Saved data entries
::::::::
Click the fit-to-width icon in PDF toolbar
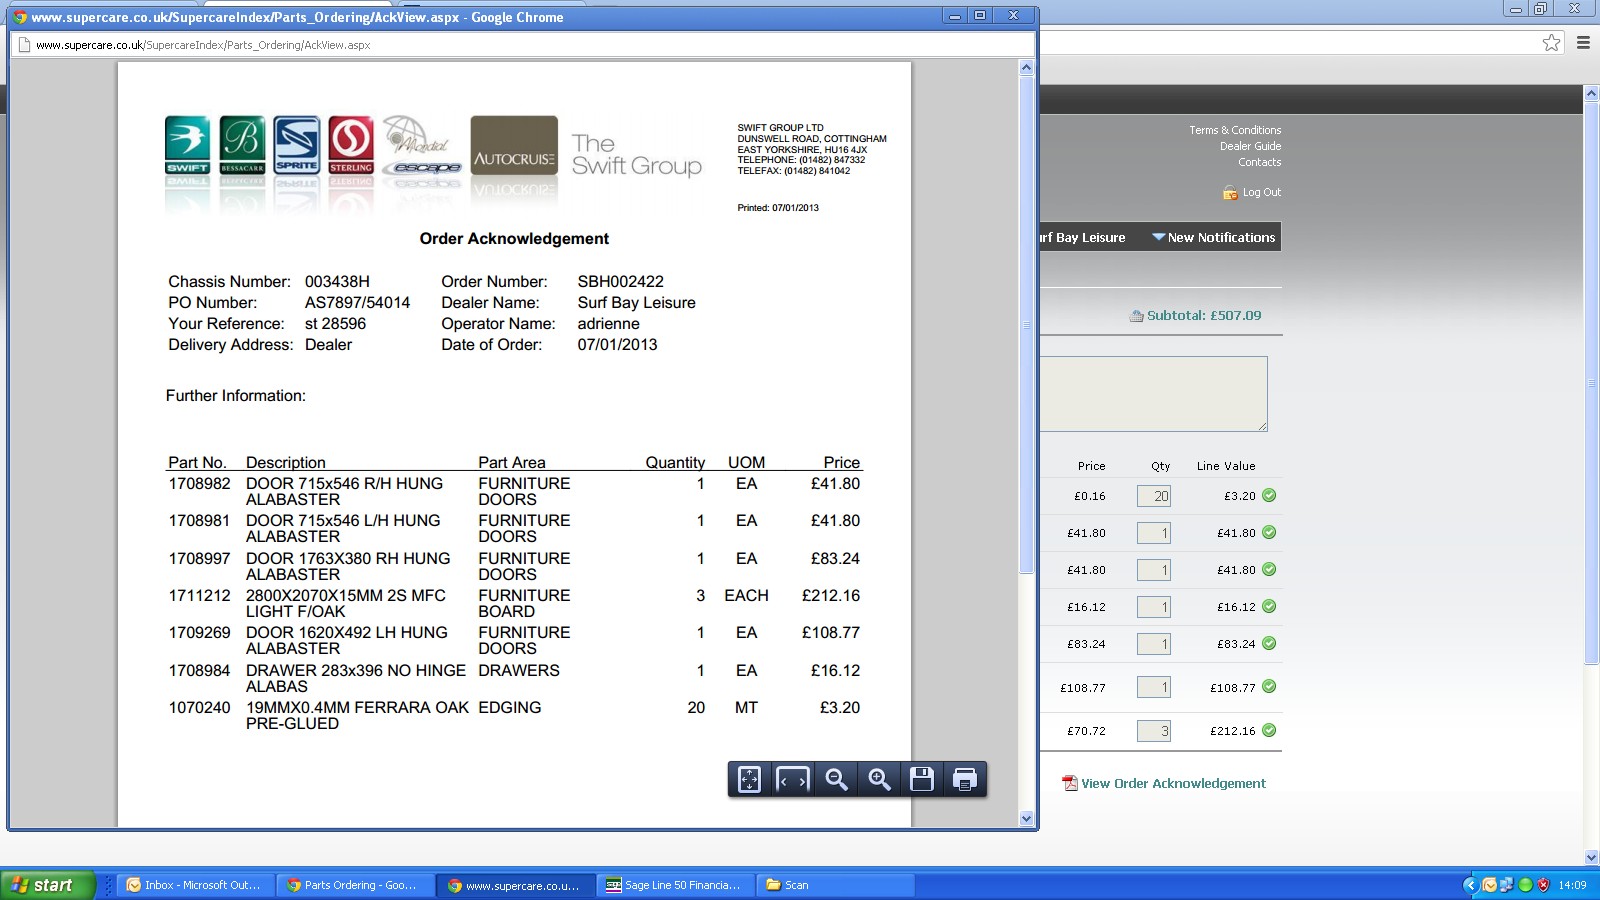The height and width of the screenshot is (900, 1600). pyautogui.click(x=792, y=779)
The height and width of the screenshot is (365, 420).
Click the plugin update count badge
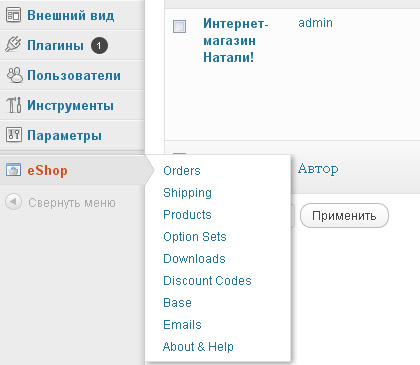coord(99,46)
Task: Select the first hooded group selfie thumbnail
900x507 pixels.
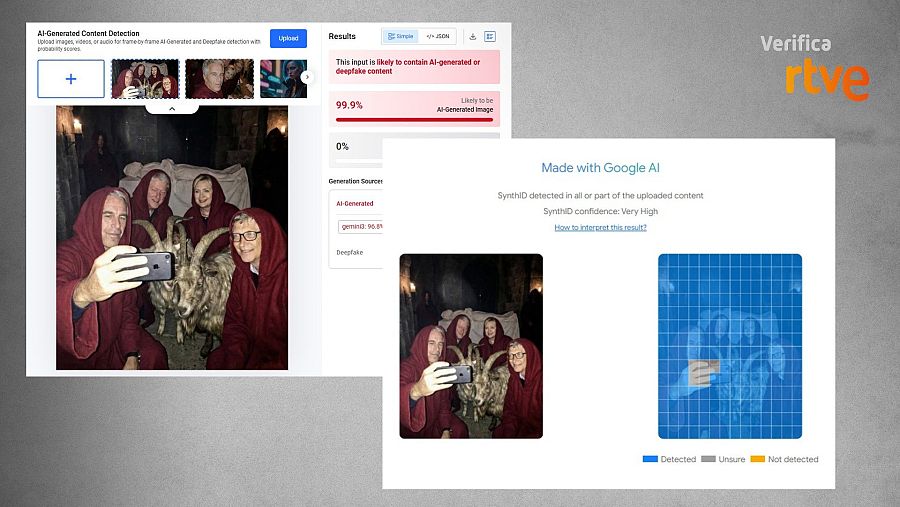Action: tap(145, 78)
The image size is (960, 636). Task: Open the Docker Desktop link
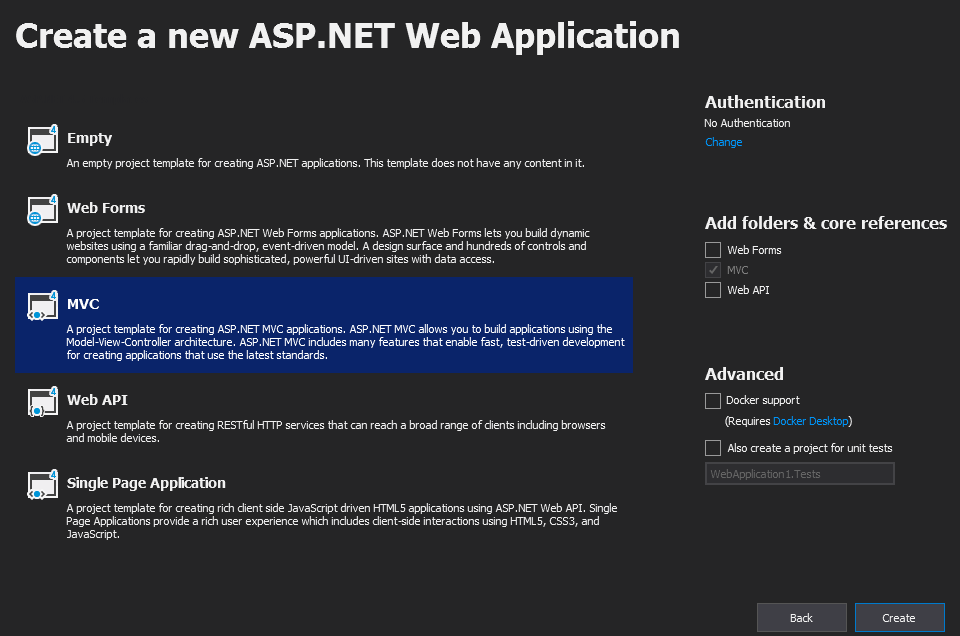[x=810, y=421]
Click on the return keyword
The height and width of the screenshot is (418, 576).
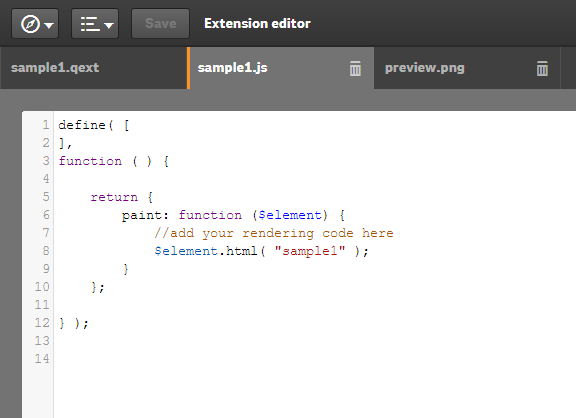pos(114,197)
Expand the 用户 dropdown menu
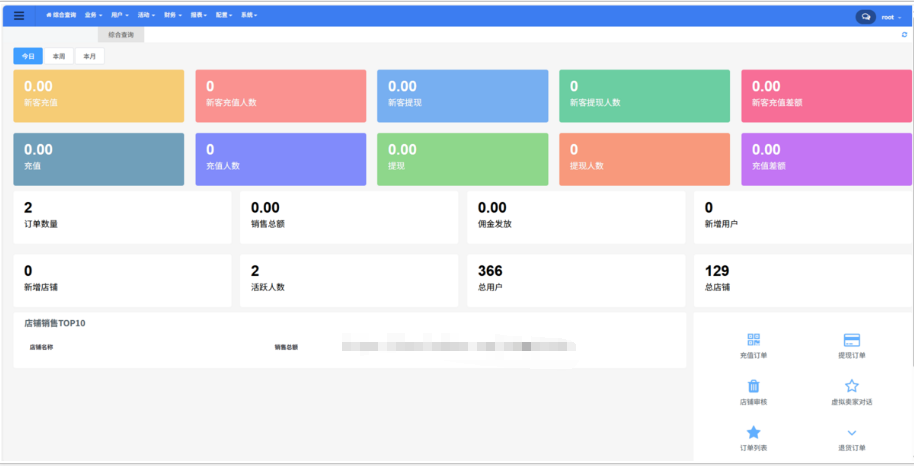Screen dimensions: 914x466 pyautogui.click(x=119, y=16)
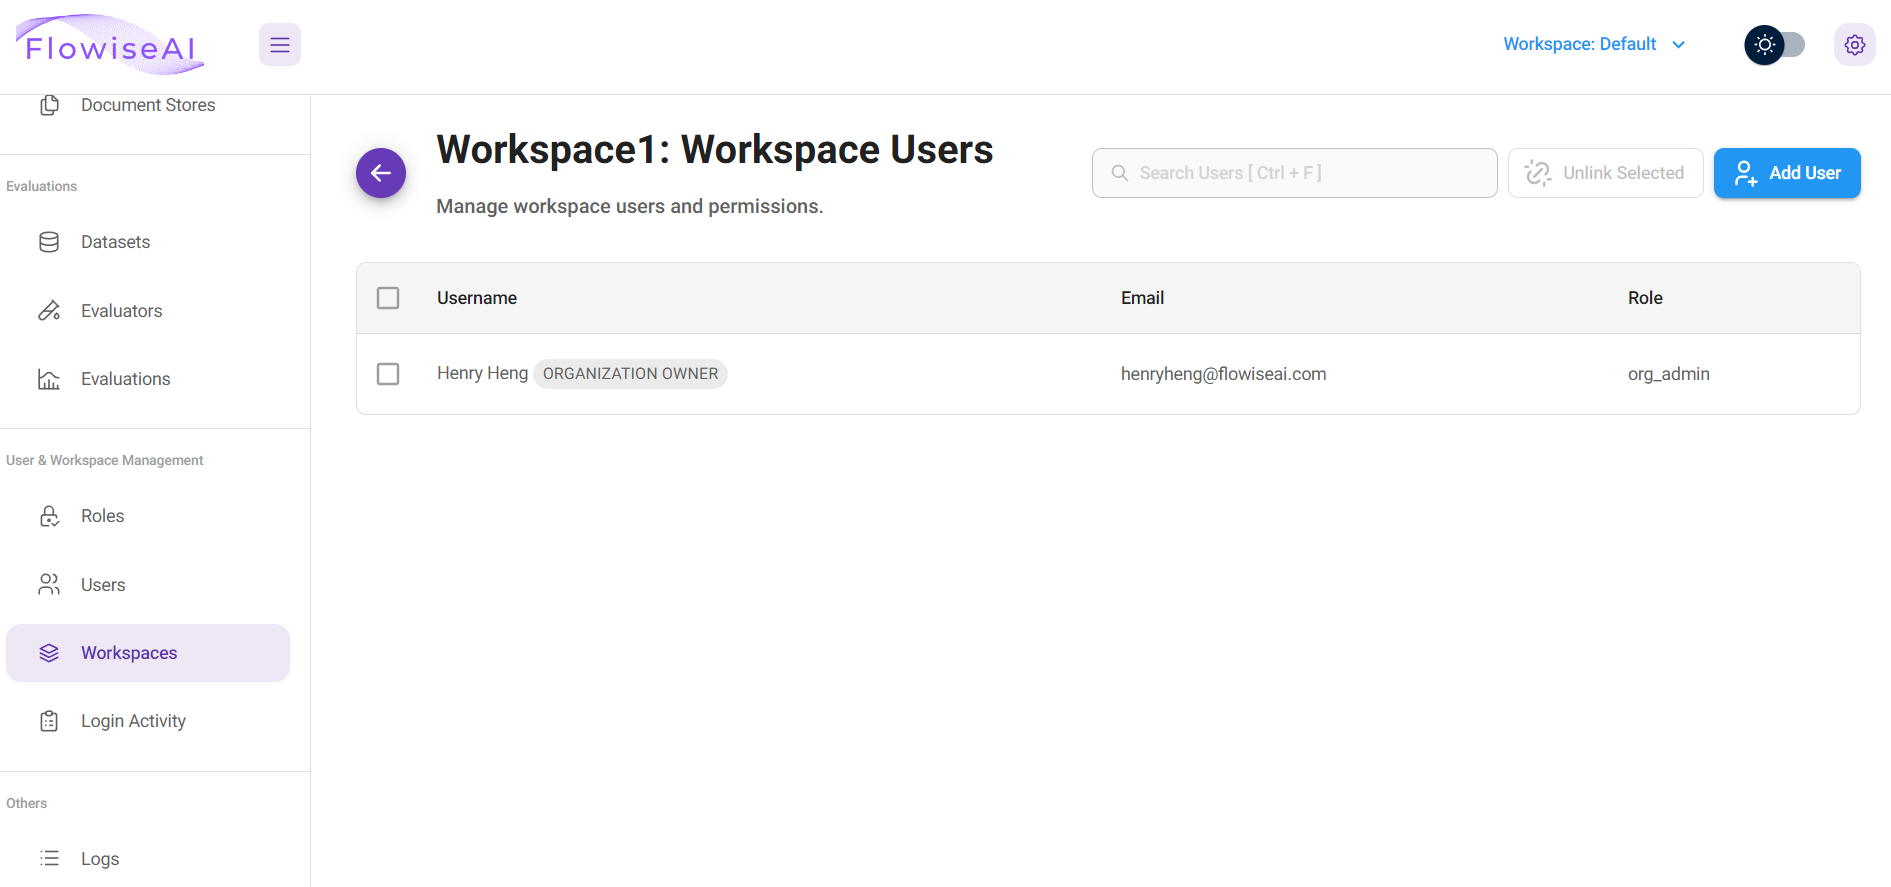This screenshot has height=887, width=1891.
Task: Toggle the sidebar hamburger menu icon
Action: [x=280, y=45]
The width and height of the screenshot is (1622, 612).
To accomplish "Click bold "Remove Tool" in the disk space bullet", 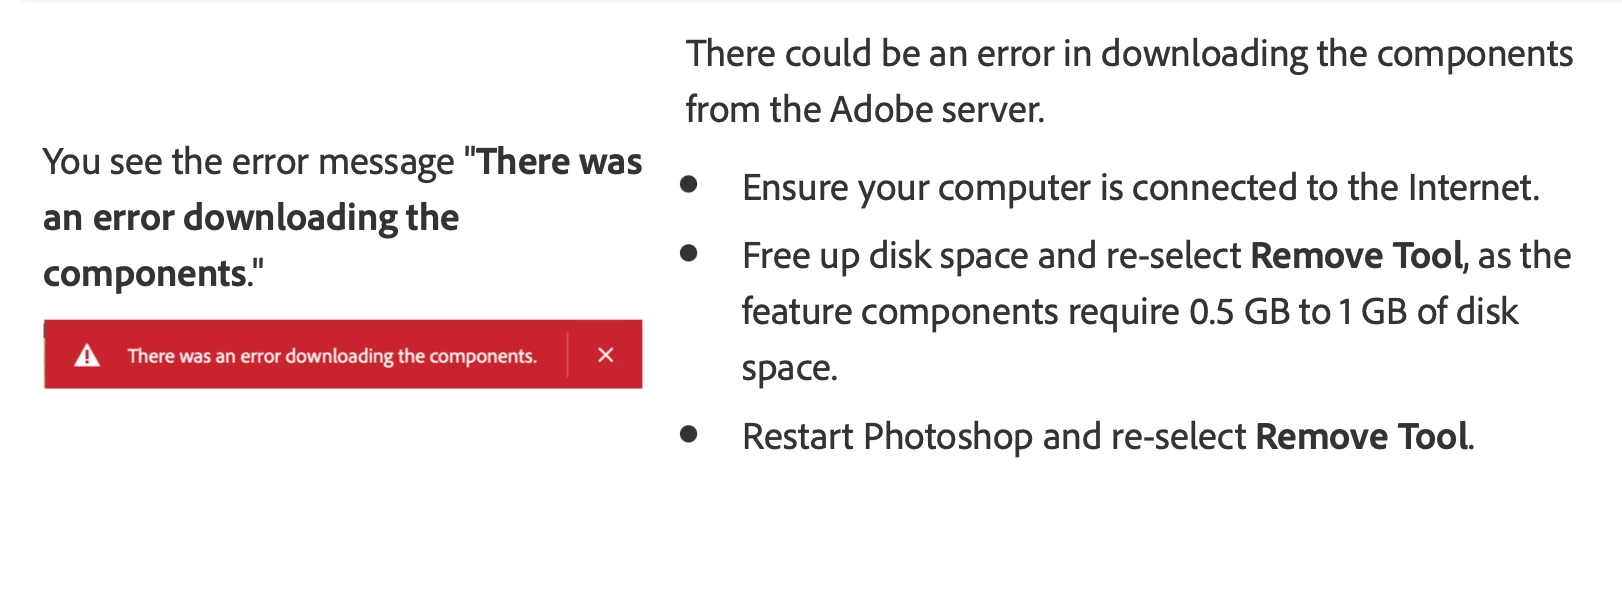I will click(1357, 256).
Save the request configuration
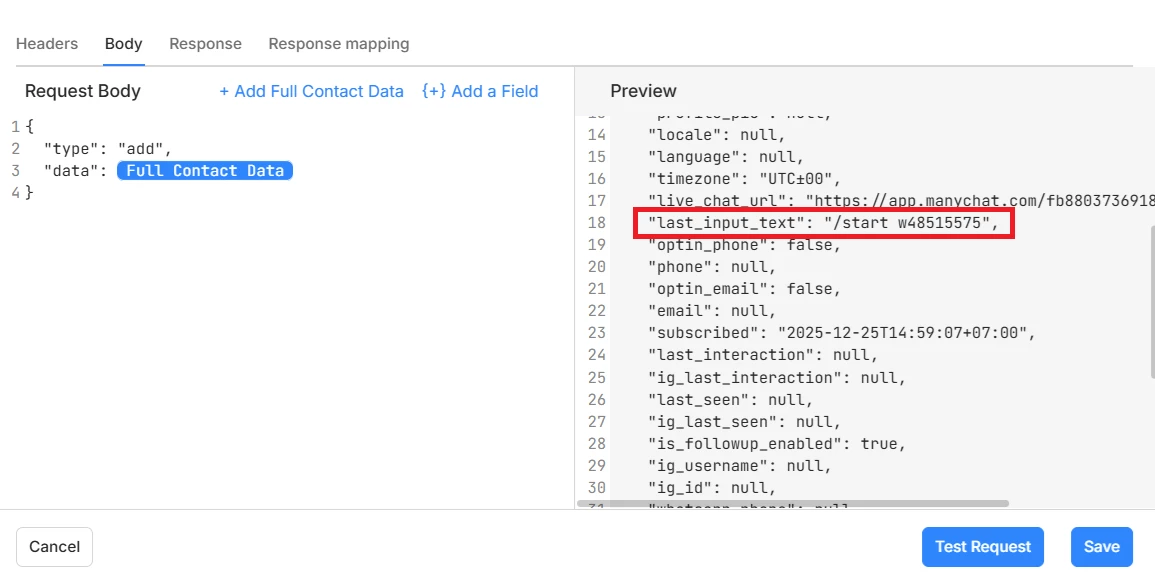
::::::::
WORK ORDER
No picture is to be printed. Output exactly the lines above from the line containing "Click the plugin update count badge" through the line containing "The width and".

RESPONSE AREA
Click the plugin update count badge
coord(99,46)
Task: Select the first hooded group selfie thumbnail
900x507 pixels.
Action: tap(145, 78)
The image size is (960, 636). Task: Open the Docker Desktop link
[x=810, y=421]
Click on the return keyword
The height and width of the screenshot is (418, 576).
pos(114,197)
Expand the 用户 dropdown menu
Screen dimensions: 914x466 pyautogui.click(x=119, y=16)
This screenshot has height=887, width=1891.
Task: Toggle the sidebar hamburger menu icon
Action: [x=280, y=45]
The width and height of the screenshot is (1622, 612).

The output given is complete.